You mean when Jobs started working there. I was referring to pre-jobs. Jobs brought in the BM, and the AQUA elements into OS 9. OS X 10.0/10.1 etc was very consistent. It wasn't till 10.3/10/4 did things start getting silly.
Quote
They didn't clean that up in the GM build?? From what I know Extras.rsrc isn't actively being used anymore by Mac OS X Leopard. Maybe it's still there because older applications rely on it?
I was referring to the Mac OS now.
Quote, Originally Posted by CharlesS (Post 3509211)
Consistency refers to things like: <snip>
Yes consistency is all about those things too. But it is also about the look and usage and design as well.
Quote
Hey, what color were the scroll bars in Platinum again, anyway?
Yeah you got a choice to match your scrollbar color with the color theme you are using at the time. It was neat.
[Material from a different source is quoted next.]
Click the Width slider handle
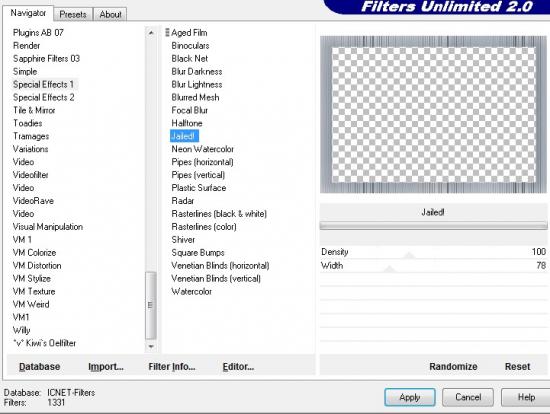 pos(389,269)
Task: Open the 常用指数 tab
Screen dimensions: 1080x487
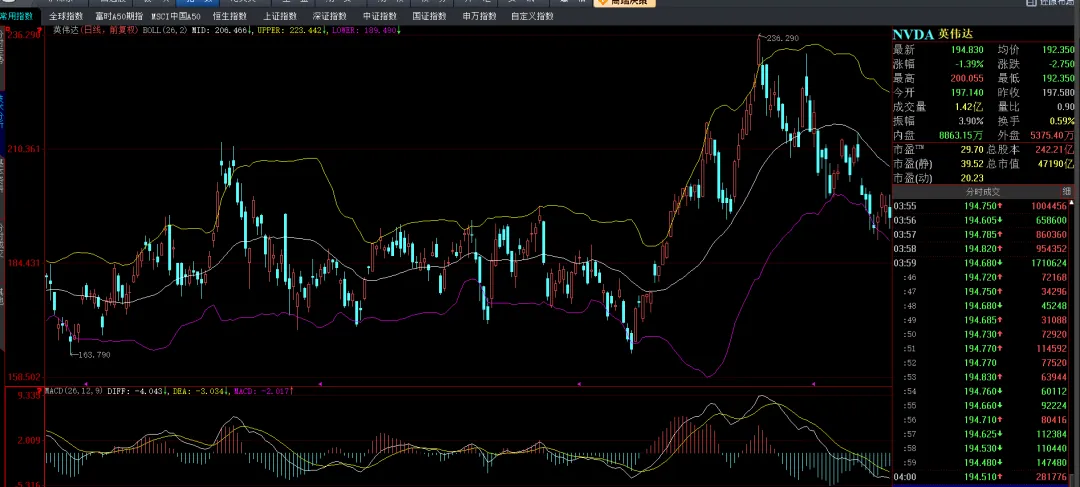Action: (x=18, y=16)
That is why I said it would be neat if Apple brought iTunes scrollbars into OS X and made it so you could change colors like that. That isn't what I refer to when I am talking about consistency.
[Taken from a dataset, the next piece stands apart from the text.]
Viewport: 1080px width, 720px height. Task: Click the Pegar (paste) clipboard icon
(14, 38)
As long as the OS consistently changed the scrollbars to the same color, there would be no problem.

But take IE 5 for OS 9. One of the biggest complaints about it was how it used non Apple scrollbar colors and highlights. But used it's own. And it started using OS X stripes in OS 9 that didn't even match OS X's stripes...

It really stuck out like a sore thumb. People themed it to death to make it look decent.
 
.Neo Oct 19, 2007 01:59 PM
Quote, Originally Posted by Kevin (Post 3509231)
You mean when Jobs started working there. I was referring to pre-jobs. Jobs brought in the BM, and the AQUA elements into OS 9. OS X 10.0/10.1 etc was very consistent. It wasn't till 10.3/10/4 did things start getting silly.
You specifically mentioned how consistent Mac OS 9 was/is on more than one occasion in these Mac OS X Leopard discussions. The OS was released in 1999, Steve Jobs returned in 1998. There is no "pre-Jobs" Mac OS 9.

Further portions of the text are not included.